The matrix is a portfolio view, not a supplier scorecard. A supplier may provide categories in different quadrants, and an item can migrate as markets and specifications change.
How to use it
First segment the organisation’s expenditure into coherent categories. Group items that share a supply market and can reasonably be sourced through the same strategy; avoid classifications so broad that they conceal different risks or so narrow that the portfolio becomes unmanageable.
Next evaluate each category on both dimensions:
- Financial impact – assess purchase value, share of total cost, effect on product quality, revenue, margin, business growth and the financial consequences of failure. Purchase volume is relevant but not sufficient.
- Supply risk – assess availability, supplier concentration, competing demand, switching time, qualification requirements, make-or-buy choices, logistics, storage constraints, substitution options and exposure to disruption.
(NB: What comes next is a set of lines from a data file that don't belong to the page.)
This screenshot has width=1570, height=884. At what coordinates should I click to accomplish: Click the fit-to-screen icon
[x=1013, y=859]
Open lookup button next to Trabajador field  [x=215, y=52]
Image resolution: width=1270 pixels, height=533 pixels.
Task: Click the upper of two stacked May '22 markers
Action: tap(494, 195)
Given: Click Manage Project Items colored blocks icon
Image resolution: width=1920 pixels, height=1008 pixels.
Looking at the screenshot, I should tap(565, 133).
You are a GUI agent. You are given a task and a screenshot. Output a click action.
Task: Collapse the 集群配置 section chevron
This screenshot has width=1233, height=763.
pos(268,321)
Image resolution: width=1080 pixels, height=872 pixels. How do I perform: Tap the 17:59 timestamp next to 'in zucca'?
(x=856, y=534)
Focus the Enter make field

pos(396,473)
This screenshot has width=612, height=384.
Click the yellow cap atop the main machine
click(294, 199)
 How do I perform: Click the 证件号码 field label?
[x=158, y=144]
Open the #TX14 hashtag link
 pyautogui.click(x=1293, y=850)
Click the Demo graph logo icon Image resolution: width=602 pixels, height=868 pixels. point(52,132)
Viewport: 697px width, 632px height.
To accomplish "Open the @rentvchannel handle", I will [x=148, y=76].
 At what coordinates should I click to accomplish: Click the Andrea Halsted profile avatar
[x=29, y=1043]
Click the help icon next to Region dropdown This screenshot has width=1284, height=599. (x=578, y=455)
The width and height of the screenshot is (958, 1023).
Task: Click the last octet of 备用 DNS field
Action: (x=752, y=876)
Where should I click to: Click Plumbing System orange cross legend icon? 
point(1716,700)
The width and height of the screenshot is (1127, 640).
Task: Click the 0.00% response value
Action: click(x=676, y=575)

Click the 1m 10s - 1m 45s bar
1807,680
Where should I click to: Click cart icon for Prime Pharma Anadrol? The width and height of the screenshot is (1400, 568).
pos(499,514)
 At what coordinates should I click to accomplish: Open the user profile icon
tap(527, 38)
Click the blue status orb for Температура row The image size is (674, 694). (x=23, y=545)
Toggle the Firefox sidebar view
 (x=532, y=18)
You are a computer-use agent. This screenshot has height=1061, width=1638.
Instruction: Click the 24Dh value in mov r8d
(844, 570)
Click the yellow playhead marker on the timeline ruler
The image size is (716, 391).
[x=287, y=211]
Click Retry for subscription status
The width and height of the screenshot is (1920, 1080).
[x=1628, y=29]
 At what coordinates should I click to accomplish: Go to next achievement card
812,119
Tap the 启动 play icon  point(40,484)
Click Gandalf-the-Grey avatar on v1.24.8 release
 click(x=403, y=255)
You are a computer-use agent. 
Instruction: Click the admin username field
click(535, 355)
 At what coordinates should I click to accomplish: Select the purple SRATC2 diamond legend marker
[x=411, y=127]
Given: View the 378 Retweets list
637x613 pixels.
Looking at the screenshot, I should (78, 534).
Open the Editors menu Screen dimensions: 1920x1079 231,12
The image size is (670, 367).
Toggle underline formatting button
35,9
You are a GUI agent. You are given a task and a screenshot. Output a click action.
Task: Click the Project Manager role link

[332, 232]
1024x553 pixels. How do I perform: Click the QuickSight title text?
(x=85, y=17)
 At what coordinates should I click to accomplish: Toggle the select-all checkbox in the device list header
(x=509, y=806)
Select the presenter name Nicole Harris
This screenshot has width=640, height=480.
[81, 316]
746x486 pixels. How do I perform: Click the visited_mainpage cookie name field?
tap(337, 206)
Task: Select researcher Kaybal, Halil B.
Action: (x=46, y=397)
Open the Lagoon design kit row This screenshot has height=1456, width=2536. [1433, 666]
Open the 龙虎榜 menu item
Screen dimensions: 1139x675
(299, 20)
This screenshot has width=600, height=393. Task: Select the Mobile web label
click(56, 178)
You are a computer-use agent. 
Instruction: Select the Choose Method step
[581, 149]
Single sourcing without a realistic alternative normally increases risk.
Define what “high” and “low” mean for the organisation. The dividing lines are judgement calls, so use transparent criteria, evidence and cross-functional review. Map the categories, test borderline cases and assign a strategy to each.
Then examine buyer–supplier power within important categories, select specific actions and establish indicators that would trigger remapping. Strategic choices, trust, switching costs and relationship history matter alongside the numerical assessment; classification does not mechanically determine how people should behave.
Final analysis
Kraljic’s contribution was the first widely recognised comprehensive portfolio approach to purchasing and supply management. Since 1983, its categories have become standard language among practitioners and researchers. Its simplicity is a strength, but also a limitation: a static two-dimensional map can hide sustainability, quality, innovation, multi-tier dependencies and differences within a category. Use it as the beginning of strategic analysis, not the final answer.
Top practical tip
Agree the unit of analysis before scoring. A category should represent a coherent supply market and sourcing decision; otherwise averages can place dissimilar items in a quadrant that fits none of them.
Top pitfall
Do not treat quadrant labels as permanent or as automatic instructions to exploit supplier power. Reassess evidence over time and consider quality, innovation, ethics, sustainability and multi-tier resilience before choosing the relationship strategy.
Further reading
Kraljic, P. (1983) ‘Purchasing must become supply management’. Harvard Business Review 61(5), 109–117.
Van Weele, A.J. (2002) Purchasing and Supply Chain Management: Analysis, Planning and Practice. London: Thomson Learning.